Perjalanan berlanjut dari Labuan Aji menuju Takat Sagele. Takat Sagele seperti bukit yang muncul di permukaan laut. Terbentuk dari gundukan terumbu karang, koral mati dan pasir. Kata bapak yang mengantar kami, Takat Sagele adalah tempat snorkling yang apik untuk dicoba. Tanpa pikir panjang, kami pun langsung mengenakan pelampung, kacamata renang, alat bantu napas snorkling, dan sepatu snorkling untuk menjelajahi keindahan karang dan ikan-ikan di Takat Sagele.

Takat Sagele (c) Athika Sri A
Takat Sagele (c) Athika Sri A

Tak terasa senja mulai datang dan menemani perjalanan kami menuju Muara Kali. Perjalanan satu hari penuh ini sangatlah berkesan. Saya yakin teman-teman saya juga meng-amin-kannya. Menghabiskan waktu bersama orang-orang terkasih sangatlah membahagiakan. Kalimat yang mampu meresap ke dalam jiwa. Memberikan energi positif untuk melanjutkan aktivitas rutin setelahnya.

Semacam pengisian ulang daya baterai. Perjalanan ini memang milik kami tetapi semangat untuk menjelajahi setiap sudut keindahan Indonesia adalah milik kita semua. Langit senja berganti hitam pekat bertabur bintang, sesaat perahu kami tiba di Muara Kali. Perahu menepi dan kami harus berpisah kepada keindahan Pulau Moyo.

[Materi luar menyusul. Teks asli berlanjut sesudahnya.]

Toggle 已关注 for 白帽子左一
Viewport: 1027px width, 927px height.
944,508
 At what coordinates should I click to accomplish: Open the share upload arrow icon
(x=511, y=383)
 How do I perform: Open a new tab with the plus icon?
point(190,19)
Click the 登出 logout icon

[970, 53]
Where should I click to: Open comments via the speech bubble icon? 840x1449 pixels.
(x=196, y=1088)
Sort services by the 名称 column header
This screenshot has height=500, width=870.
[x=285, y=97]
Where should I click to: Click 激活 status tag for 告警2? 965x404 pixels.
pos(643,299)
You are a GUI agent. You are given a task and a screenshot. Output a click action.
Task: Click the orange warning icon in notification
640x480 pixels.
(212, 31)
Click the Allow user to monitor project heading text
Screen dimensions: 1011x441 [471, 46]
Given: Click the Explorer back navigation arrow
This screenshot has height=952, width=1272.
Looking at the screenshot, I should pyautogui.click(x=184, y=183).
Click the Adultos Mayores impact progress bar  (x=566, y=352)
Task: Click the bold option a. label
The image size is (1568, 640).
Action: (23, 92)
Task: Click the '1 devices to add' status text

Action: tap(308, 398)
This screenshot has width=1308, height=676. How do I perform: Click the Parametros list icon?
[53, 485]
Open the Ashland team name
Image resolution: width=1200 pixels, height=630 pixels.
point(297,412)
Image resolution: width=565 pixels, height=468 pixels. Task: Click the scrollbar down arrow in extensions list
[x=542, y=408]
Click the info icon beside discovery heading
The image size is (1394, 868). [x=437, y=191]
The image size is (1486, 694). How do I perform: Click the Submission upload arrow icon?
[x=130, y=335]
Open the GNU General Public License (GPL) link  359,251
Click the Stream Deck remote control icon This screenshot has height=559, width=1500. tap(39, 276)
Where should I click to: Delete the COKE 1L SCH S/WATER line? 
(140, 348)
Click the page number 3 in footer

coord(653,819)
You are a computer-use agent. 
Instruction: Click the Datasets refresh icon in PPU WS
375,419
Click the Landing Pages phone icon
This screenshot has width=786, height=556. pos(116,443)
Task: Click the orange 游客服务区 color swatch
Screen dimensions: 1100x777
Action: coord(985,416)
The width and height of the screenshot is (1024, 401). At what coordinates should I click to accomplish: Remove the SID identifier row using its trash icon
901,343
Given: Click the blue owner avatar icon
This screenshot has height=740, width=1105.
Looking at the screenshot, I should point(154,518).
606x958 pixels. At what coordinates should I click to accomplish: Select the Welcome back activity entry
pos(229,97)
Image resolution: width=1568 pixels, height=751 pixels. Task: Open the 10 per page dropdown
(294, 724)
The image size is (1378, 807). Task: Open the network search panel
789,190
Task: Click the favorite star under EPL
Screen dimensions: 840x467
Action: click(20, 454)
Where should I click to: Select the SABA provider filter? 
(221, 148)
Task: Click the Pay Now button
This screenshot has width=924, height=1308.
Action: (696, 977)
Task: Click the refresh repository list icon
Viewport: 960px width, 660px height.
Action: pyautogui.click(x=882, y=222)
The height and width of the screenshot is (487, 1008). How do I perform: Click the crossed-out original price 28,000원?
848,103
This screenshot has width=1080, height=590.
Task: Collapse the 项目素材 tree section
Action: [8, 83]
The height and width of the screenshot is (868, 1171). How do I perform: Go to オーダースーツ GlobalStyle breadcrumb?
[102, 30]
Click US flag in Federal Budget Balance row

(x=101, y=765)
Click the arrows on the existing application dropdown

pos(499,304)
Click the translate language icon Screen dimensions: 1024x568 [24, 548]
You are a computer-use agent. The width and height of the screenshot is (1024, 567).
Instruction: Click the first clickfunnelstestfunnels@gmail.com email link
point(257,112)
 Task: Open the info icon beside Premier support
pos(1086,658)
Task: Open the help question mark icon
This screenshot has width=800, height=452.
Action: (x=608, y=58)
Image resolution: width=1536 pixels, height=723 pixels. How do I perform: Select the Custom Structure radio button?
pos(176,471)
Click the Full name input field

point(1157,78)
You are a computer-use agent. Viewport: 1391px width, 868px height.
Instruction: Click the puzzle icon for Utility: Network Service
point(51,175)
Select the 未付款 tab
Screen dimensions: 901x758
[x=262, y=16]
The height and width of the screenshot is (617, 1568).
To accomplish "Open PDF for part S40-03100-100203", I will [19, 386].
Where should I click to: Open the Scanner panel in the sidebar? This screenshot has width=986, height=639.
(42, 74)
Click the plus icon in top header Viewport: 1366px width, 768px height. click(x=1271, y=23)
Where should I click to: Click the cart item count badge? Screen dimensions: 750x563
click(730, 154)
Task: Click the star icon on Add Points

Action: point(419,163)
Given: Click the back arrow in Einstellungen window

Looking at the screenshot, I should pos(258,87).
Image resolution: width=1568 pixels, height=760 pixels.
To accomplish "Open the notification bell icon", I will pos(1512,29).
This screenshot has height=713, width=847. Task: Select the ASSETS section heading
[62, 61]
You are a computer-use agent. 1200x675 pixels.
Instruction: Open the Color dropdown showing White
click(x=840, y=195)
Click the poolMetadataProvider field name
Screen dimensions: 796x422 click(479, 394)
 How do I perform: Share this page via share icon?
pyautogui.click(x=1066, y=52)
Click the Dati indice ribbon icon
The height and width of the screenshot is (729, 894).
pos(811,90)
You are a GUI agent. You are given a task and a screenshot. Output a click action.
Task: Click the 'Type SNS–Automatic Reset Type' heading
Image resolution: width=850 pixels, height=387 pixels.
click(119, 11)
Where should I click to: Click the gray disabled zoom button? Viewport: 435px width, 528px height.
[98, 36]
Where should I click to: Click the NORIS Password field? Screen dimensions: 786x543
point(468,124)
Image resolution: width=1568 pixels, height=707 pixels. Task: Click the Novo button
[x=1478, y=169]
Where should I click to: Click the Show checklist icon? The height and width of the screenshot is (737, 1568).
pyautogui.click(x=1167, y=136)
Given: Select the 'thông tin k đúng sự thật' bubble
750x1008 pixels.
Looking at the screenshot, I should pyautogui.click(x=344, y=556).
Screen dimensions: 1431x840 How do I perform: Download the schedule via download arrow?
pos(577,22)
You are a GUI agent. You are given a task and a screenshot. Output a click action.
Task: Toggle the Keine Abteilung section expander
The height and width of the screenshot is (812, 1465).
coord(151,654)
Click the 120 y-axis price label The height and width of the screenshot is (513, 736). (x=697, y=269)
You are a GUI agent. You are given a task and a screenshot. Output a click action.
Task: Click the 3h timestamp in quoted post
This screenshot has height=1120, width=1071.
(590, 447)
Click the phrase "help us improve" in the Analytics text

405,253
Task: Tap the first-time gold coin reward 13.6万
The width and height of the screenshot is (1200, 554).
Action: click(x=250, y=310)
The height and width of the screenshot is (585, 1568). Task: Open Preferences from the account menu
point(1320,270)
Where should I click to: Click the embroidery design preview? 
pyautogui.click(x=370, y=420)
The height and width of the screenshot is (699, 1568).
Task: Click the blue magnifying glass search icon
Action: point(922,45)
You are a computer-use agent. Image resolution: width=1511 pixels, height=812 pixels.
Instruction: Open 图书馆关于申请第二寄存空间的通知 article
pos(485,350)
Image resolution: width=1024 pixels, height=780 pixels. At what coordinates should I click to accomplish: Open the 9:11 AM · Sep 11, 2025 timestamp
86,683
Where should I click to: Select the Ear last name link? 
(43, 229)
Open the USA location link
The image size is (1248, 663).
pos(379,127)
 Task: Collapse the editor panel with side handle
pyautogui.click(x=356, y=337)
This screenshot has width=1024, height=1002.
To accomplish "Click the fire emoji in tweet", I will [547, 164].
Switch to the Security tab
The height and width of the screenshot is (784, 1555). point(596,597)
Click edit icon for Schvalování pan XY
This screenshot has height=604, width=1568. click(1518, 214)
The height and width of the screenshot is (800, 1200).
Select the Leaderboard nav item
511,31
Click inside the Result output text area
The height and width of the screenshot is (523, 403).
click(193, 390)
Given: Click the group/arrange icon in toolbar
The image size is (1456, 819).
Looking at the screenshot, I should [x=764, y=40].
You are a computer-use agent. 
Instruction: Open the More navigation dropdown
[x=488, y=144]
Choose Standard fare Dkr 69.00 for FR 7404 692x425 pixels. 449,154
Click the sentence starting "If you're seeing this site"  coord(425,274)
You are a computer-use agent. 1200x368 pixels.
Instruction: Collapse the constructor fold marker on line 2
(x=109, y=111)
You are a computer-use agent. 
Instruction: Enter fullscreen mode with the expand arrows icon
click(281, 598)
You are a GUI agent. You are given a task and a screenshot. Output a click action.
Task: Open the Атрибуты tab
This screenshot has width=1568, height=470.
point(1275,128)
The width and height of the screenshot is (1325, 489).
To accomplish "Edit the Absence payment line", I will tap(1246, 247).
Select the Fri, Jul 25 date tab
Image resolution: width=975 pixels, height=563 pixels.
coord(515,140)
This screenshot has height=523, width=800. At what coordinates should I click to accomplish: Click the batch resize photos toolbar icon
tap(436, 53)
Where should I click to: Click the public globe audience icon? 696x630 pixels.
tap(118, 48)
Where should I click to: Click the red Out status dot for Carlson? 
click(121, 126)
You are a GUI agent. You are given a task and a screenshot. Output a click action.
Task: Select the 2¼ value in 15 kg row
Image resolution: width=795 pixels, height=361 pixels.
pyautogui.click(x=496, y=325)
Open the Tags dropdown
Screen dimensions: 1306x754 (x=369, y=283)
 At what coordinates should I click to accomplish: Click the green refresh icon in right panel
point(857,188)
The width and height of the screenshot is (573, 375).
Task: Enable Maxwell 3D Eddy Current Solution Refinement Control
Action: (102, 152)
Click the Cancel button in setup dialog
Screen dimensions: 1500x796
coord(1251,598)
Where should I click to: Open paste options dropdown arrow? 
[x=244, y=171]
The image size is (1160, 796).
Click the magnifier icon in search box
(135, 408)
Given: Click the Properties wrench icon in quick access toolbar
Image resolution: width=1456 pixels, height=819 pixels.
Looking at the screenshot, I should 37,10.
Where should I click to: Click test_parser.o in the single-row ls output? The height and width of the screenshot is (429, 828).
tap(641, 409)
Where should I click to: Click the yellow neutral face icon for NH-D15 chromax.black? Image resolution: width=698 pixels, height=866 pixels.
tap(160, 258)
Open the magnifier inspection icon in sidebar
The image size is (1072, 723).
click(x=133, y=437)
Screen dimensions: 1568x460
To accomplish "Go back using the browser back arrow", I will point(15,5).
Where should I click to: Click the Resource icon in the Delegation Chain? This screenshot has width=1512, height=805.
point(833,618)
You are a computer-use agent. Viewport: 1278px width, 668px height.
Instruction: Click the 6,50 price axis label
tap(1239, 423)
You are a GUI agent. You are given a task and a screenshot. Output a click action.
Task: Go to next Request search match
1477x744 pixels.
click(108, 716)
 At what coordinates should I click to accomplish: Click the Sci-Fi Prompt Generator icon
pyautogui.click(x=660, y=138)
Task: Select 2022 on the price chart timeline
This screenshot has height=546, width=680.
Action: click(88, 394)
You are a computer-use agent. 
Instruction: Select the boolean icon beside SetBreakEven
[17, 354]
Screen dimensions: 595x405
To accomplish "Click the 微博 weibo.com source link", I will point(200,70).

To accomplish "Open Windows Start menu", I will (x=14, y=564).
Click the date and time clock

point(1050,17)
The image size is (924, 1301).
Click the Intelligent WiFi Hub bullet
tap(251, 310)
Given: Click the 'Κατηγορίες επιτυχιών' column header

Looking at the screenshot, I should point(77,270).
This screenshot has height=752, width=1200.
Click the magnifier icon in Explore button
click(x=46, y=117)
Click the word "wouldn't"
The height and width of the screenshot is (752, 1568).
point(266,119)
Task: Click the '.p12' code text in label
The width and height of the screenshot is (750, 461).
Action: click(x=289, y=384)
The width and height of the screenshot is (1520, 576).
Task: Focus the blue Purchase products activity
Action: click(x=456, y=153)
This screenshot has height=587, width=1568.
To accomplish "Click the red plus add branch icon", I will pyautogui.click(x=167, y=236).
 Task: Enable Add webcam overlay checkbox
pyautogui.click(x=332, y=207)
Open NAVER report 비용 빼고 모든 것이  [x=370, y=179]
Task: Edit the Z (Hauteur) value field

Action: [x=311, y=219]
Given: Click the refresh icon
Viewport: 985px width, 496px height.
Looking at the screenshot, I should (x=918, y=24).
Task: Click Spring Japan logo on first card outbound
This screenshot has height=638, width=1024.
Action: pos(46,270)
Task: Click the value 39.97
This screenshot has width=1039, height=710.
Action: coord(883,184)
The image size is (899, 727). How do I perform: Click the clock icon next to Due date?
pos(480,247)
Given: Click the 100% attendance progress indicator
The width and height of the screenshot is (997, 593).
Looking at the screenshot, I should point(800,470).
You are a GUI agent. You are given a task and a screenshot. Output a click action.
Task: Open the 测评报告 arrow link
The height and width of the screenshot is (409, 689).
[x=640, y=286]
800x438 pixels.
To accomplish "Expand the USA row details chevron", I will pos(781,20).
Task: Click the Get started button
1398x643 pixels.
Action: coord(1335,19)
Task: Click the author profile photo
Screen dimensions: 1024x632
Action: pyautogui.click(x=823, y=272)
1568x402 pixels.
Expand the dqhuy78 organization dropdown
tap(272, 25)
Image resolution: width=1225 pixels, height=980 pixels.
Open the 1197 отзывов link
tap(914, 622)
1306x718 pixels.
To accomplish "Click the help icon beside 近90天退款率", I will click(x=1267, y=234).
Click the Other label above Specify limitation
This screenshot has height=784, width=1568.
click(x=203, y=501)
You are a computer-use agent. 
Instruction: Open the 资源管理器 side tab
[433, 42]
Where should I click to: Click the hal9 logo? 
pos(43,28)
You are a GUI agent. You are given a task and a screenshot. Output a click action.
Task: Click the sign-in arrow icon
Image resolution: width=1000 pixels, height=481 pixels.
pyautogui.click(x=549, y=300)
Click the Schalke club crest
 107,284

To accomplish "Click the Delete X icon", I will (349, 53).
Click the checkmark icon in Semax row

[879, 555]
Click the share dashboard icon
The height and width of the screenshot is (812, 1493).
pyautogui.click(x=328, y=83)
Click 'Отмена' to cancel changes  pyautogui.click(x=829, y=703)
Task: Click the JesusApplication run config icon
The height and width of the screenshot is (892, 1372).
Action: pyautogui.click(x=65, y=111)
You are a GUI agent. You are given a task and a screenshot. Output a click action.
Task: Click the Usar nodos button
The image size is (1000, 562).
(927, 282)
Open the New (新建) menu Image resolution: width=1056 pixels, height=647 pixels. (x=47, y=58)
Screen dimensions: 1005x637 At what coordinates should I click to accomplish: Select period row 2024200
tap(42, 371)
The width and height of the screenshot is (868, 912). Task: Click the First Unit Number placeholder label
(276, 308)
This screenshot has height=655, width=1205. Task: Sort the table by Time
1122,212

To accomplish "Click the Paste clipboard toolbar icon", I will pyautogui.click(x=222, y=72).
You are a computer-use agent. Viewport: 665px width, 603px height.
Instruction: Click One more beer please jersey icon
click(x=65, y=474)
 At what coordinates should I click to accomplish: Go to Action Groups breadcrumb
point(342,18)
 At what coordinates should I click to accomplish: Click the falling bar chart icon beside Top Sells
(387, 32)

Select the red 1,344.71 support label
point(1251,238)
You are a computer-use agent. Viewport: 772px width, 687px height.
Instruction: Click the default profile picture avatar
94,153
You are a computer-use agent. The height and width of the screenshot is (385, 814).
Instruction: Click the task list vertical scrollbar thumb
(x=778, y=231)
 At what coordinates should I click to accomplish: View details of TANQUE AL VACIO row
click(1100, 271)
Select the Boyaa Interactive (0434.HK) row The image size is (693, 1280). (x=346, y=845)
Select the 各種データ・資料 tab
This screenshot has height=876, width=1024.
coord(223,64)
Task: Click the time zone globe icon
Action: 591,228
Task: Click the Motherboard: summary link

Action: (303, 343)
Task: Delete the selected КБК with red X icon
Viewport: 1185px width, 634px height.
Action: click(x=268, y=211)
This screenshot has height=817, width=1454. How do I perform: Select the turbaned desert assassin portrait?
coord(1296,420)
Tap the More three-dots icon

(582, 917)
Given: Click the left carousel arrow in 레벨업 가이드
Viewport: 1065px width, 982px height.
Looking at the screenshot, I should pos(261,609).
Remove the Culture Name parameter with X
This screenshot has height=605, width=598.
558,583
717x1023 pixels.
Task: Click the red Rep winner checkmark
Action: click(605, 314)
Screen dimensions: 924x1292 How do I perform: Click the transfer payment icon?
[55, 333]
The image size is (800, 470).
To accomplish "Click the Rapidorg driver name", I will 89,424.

Langit Senja menuju Muara Kali (c) Athika Sri A
Langit Senja menuju Muara Kali (c) Athika Sri A

Suasana malam di pinggiran Muara Kali ramai dengan manusia yang berduduk ria sambil bercengkrama satu sama lain. Kepulan asap dari hasil laut yang dibakar mengeroncongkan perut kami sekali lagi. Akhirnya kami menutup malam dengan menyantap ikan laut khas Sumbawa yang begitu lezat. Semoga perjalanan akan terus berlanjut bagi para petualang!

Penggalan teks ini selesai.